We are in our 50s, have always been fiscally responsible and want to do the right thing. Foreclosure is not an option for us because of what it would do to our credit. We feel the bank has acted very irresponsibly and this loss-share agreement is working against the taxpayer and for the bank. The bank has no incentive to work with us.

Do you have any suggestions, and do we have any recourse for complaints?

A. We read your letter and felt sick. It reminds us of a story that was circulating a year or two ago that showed that buyers of banks that went under were raking in millions by taking over those failed banks.

They weren't making this money as a result of their wise lending or better skills in making loans, but in large part from guarantees made by the U.S. government to the banks taking over the failed lenders. The worse a loan performed, the more money the bank made. It didn't quite make sense to set up a situation that allowed banks to make billions of dollars with no risk, but it seems to follow directly with what you are saying.

In your situation, you could make the bank whole (or very nearly whole) by having the buyer put up most of the money owed on the loan while you put up the difference. Yet if the bank forecloses on you and gets half that amount from the sale, the bank might make out better.

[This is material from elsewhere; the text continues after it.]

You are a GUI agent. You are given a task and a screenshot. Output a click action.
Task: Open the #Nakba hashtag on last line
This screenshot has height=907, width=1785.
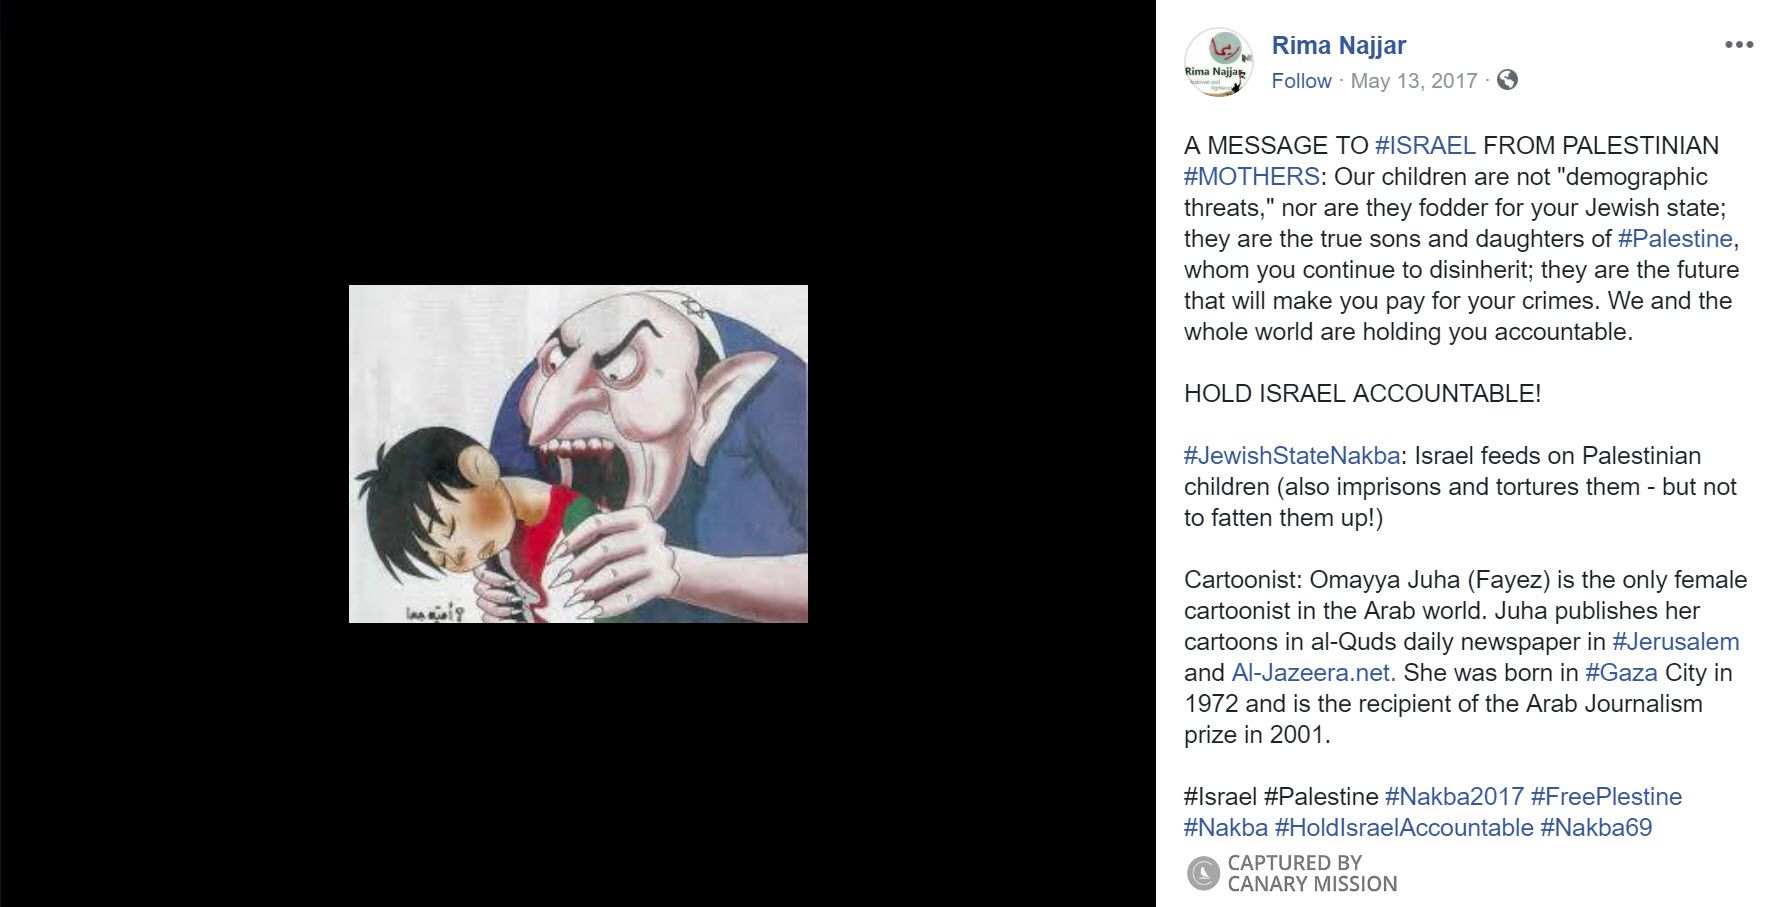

How would that work? Well, if your bank purchased the loans on the books of the bank at, say, 70 cents on the dollar, and the government has a formula to guarantee the difference or a formula on the basis of the difference, your bank might make more money taking the loss than being made whole by you.

If your loan balance were $500,000 and you got the buyers to offer $400,000 plus $50,000 from you, the bank would get close to the amount it was owed. At that point, you'd think the bank would be ecstatic to get this lousy loan off its books. But the bank might get more money by foreclosing and having the government pay them the difference.

It's awful to think that the financial system actually works that way, but strange things have happened in the bank bailout.